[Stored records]
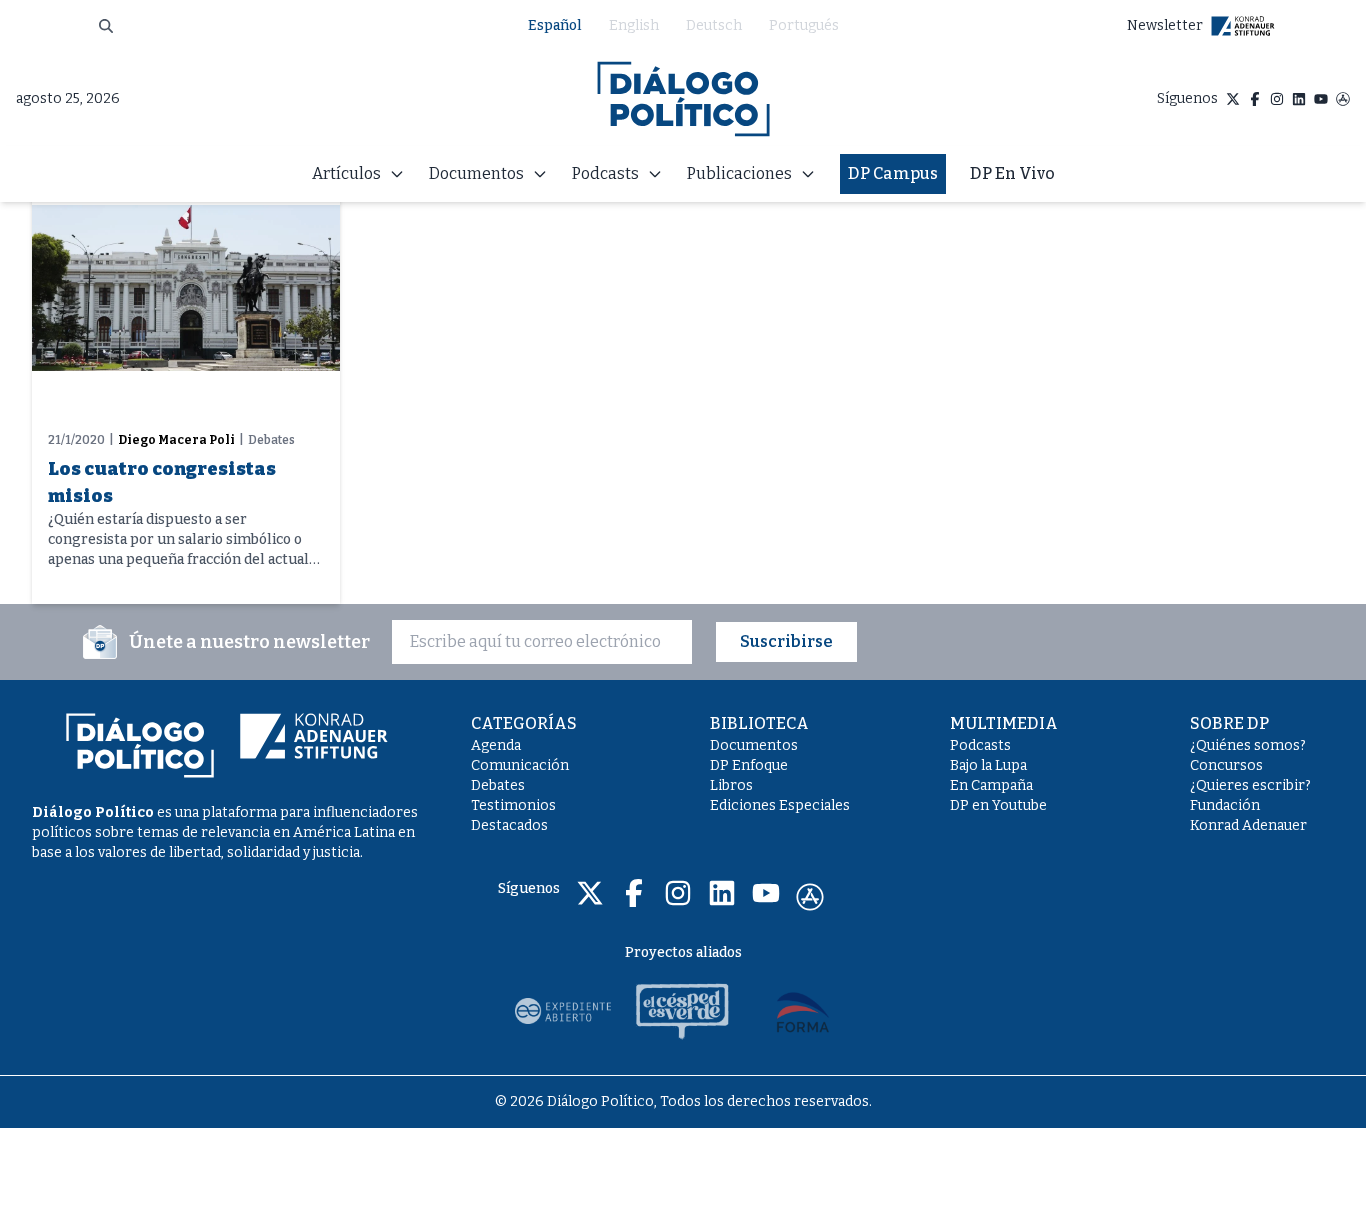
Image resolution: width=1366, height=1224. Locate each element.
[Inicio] (683, 99)
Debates (498, 785)
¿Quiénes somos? (1248, 745)
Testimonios (513, 805)
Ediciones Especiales (780, 805)
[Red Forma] (803, 1011)
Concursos (1226, 765)
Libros (731, 785)
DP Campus (893, 173)
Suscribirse (786, 641)
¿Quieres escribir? (1250, 785)
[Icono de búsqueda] (106, 26)
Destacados (509, 825)
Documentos (754, 745)
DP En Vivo (1012, 173)
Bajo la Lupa (988, 765)
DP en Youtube (998, 805)
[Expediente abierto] (563, 1011)
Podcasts (980, 745)
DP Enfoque (749, 765)
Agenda (496, 745)
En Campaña (991, 785)
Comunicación (520, 765)
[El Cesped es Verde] (683, 1011)
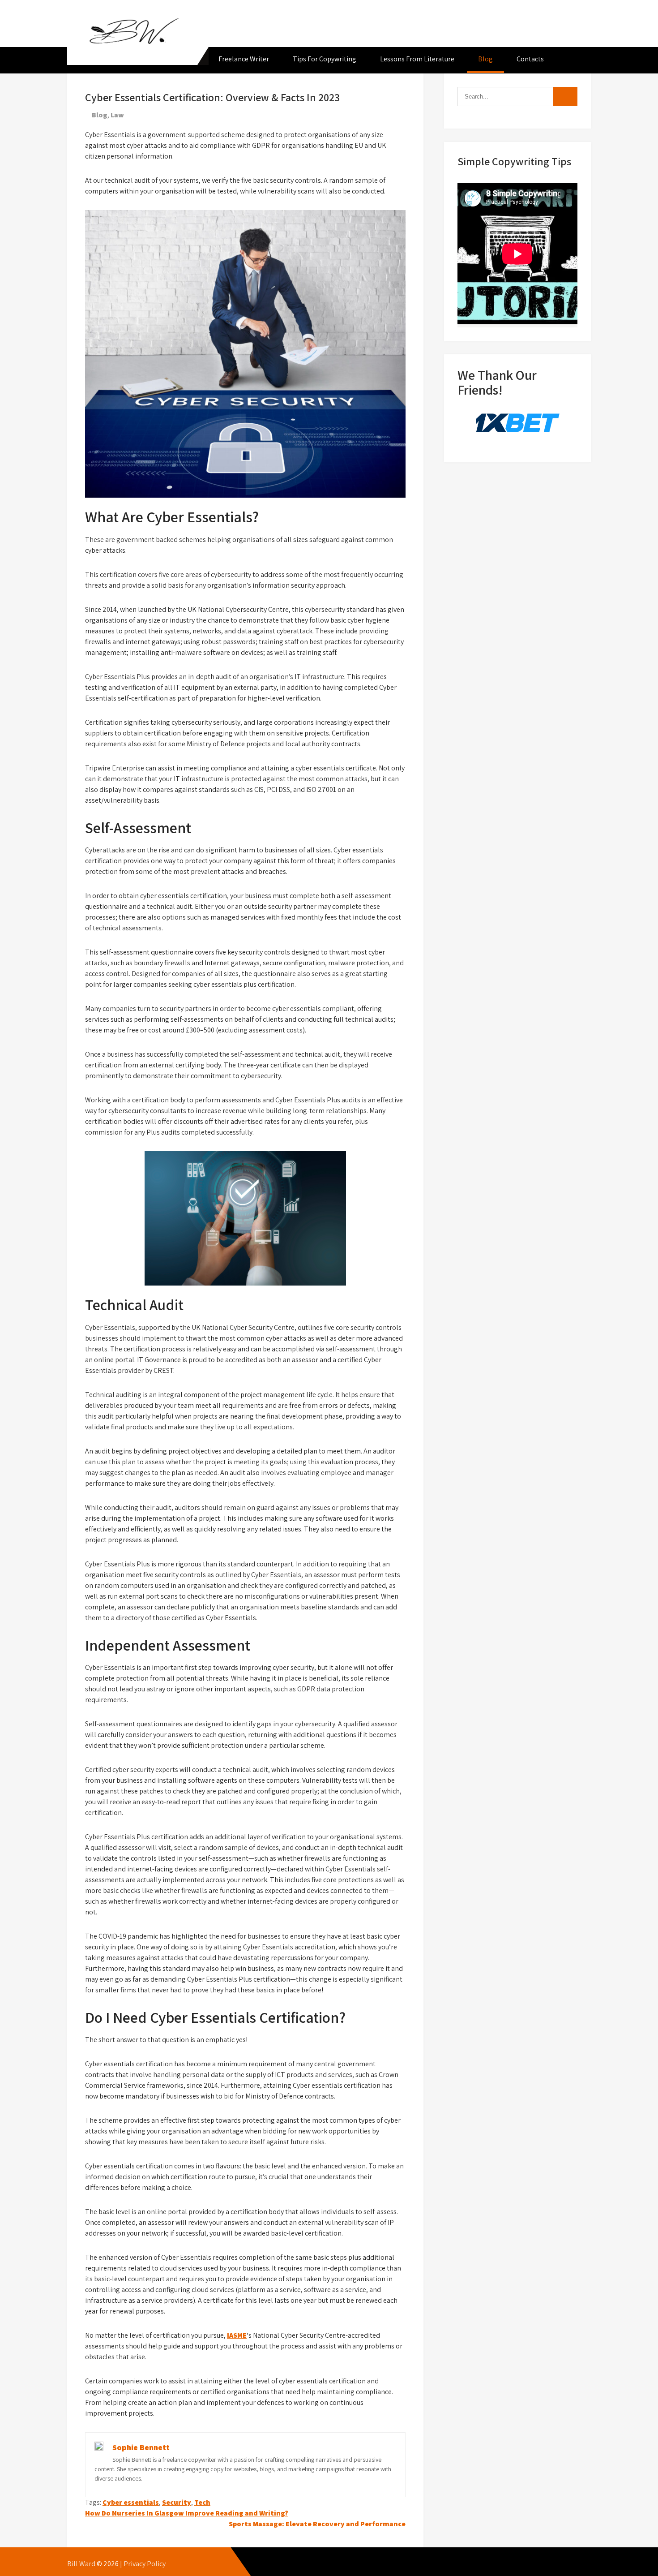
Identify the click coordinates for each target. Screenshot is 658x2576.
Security (176, 2502)
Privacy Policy (145, 2563)
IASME (237, 2335)
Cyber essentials (131, 2502)
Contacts (530, 59)
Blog (485, 59)
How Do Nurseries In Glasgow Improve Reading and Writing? (186, 2513)
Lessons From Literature (417, 59)
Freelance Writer (243, 59)
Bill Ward (81, 2563)
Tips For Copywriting (324, 59)
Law (117, 115)
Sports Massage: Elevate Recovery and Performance (317, 2524)
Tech (202, 2502)
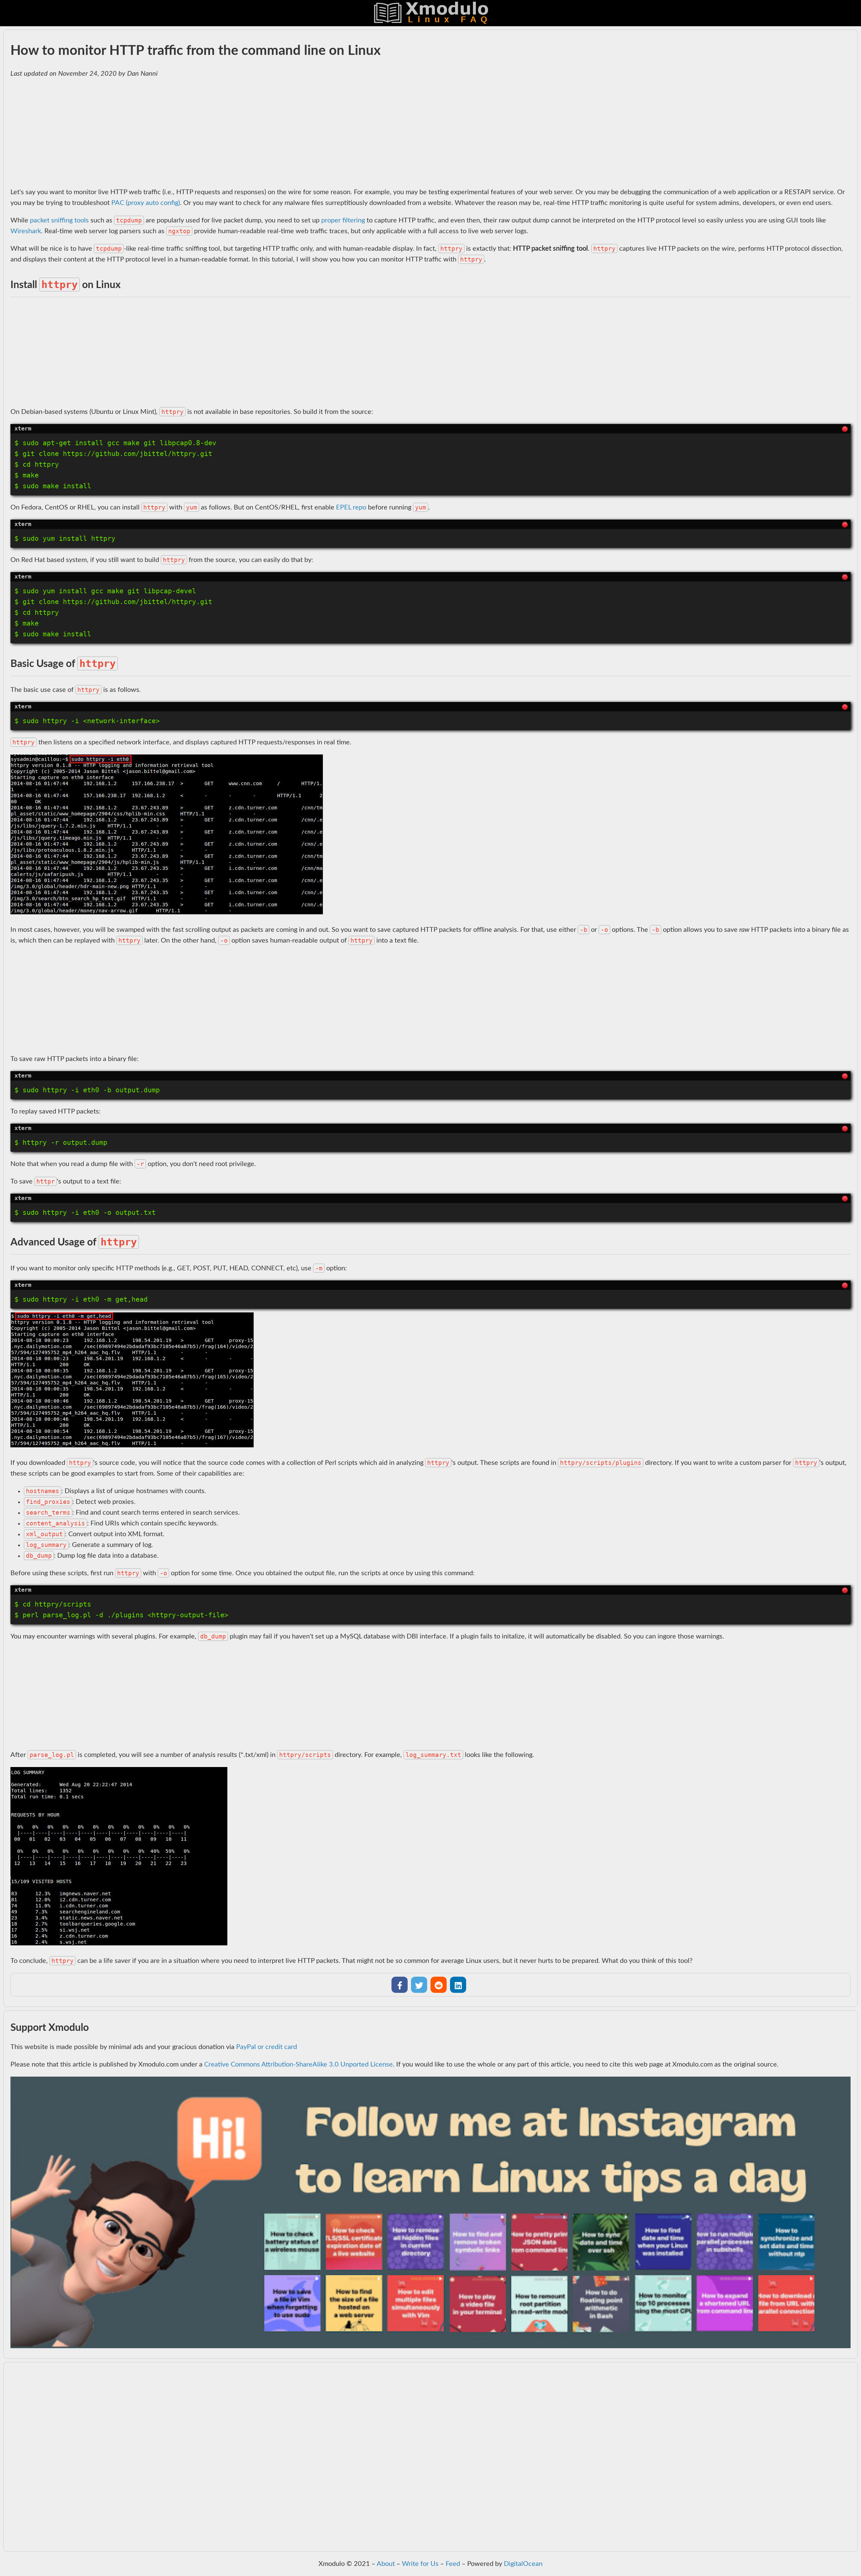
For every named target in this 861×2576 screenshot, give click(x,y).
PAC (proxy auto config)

▸ Required work
Print out every entry above without changing a word, and leave out the pictures.

▸ Output for this task
Image resolution: width=1366, height=1224. Locate each element.
[Inicio] (683, 99)
Debates (498, 785)
¿Quiénes somos? (1248, 745)
Testimonios (513, 805)
Ediciones Especiales (780, 805)
[Red Forma] (803, 1011)
Concursos (1226, 765)
Libros (731, 785)
DP Campus (893, 173)
Suscribirse (786, 641)
¿Quieres escribir? (1250, 785)
[Icono de búsqueda] (106, 26)
Destacados (509, 825)
Documentos (754, 745)
DP En Vivo (1012, 173)
Bajo la Lupa (988, 765)
DP en Youtube (998, 805)
[Expediente abierto] (563, 1011)
Podcasts (980, 745)
DP Enfoque (749, 765)
Agenda (496, 745)
En Campaña (991, 785)
Comunicación (520, 765)
[El Cesped es Verde] (683, 1011)
Identify the click coordinates for each target. Screenshot is 658x2576.
Security (176, 2502)
Privacy Policy (145, 2563)
IASME (237, 2335)
Cyber essentials (131, 2502)
Contacts (530, 59)
Blog (485, 59)
How Do Nurseries In Glasgow Improve Reading and Writing? (186, 2513)
Lessons From Literature (417, 59)
Freelance Writer (243, 59)
Bill Ward (81, 2563)
Tips For Copywriting (324, 59)
Law (117, 115)
Sports Massage: Elevate Recovery and Performance (317, 2524)
Tech (202, 2502)
For every named target in this 861×2576 screenshot, give click(x,y).
PAC (proxy auto config)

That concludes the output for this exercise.